五百木竹四郎(いおき・たけしろう)の生涯

ドラマ・原作小説「天皇の料理番」の主人公となる秋山徳蔵の生涯をあらすじとネタバレで描く「天皇の料理番・秋山徳蔵のあらすじとネタバレ」の登場人物の実在モデル編「五百木竹四郎(いおき・たけしろう)の生涯」です。

■五百木竹四郎の生涯
五百木竹四郎(いおき・たけしろう)は明治20年に愛媛県北宇和郡裡町(現宇和島市裡町)で生まれた。父親は魚の行商人で、五百木竹四郎は4男であった。

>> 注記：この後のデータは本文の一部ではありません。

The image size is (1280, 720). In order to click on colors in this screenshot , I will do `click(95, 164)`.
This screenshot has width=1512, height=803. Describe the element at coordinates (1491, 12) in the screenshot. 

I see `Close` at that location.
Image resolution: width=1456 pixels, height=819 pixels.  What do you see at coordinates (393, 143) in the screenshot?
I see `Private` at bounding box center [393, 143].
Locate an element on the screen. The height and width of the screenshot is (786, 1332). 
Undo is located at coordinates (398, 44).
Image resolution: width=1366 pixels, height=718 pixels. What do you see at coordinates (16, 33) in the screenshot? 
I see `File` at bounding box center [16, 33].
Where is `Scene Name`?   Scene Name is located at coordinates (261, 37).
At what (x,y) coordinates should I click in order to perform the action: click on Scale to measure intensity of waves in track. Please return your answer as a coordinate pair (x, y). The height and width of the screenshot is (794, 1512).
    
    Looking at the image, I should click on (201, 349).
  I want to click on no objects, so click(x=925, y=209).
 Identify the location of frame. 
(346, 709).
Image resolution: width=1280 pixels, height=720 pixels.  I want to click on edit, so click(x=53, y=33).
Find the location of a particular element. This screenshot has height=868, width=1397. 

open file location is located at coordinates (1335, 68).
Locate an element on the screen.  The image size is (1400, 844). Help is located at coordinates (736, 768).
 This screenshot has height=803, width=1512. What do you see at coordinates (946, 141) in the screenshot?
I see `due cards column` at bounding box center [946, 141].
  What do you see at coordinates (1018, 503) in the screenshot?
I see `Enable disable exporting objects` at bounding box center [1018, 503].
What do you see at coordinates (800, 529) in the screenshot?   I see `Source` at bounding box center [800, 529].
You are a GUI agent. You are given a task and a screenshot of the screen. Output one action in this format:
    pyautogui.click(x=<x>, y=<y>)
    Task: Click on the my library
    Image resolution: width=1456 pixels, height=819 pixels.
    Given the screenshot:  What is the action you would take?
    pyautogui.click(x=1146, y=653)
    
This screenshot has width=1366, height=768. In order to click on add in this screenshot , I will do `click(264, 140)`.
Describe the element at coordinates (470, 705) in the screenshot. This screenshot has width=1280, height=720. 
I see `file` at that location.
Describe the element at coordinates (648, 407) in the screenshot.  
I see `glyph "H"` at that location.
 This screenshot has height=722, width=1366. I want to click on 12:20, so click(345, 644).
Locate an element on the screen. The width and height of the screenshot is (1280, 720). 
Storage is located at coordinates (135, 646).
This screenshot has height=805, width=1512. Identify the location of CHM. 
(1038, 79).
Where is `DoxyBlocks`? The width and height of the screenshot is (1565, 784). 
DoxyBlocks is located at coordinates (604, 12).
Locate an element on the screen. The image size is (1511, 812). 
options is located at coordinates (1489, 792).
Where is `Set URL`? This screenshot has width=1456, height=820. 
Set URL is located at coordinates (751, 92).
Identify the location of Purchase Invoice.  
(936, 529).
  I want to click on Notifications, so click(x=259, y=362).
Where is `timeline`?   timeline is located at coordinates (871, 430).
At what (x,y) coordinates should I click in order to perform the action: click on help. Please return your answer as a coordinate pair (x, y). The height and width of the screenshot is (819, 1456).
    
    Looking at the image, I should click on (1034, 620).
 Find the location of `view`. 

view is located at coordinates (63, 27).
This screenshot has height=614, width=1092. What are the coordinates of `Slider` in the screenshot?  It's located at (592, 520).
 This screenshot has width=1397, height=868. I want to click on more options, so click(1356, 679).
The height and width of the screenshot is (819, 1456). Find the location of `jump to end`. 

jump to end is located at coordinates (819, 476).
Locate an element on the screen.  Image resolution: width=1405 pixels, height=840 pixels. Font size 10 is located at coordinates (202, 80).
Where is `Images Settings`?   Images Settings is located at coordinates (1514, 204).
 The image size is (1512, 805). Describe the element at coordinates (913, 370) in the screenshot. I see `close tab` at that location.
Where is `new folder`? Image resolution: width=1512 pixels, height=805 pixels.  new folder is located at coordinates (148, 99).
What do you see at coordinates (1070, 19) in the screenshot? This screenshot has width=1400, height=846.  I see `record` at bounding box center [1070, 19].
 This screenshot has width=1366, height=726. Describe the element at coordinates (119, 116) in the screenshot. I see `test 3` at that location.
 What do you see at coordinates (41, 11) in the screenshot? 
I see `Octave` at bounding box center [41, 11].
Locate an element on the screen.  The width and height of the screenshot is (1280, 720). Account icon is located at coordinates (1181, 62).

五百木竹四郎が10歳の時に父親が死に、残された家族は非常に貧しい生活を続け、五百木竹四郎も14歳の時から行商を始めて家計を助けた。

さて、五百木竹四郎には五百木熊吉という兄が居た。兄の五百木熊吉は、詳しい経緯は不明ながら、横浜で人力車を引く仕事(人力車夫)をしていた。

人力車の客は外国人が中心で、兄の五百木熊吉は真面目な性格だったため、外国人に気に入られた。特に外国人の夫人に気に入られ、送り迎えの先々でお菓子やケーキを貰うようになり、西洋料理に興味を持った。

兄の五百木熊吉は人力車で外国人を乗せていた関係で、片言の外国語を覚えており、仲良く成ったフランス人から西洋料理を教えてもらい、人力車を辞めて料理人へと転職した。

そして、兄の五百木熊吉は人力車時代に覚えた片言のフランス語が料理の修業で役立ち、西洋料理業界で頭角を現した。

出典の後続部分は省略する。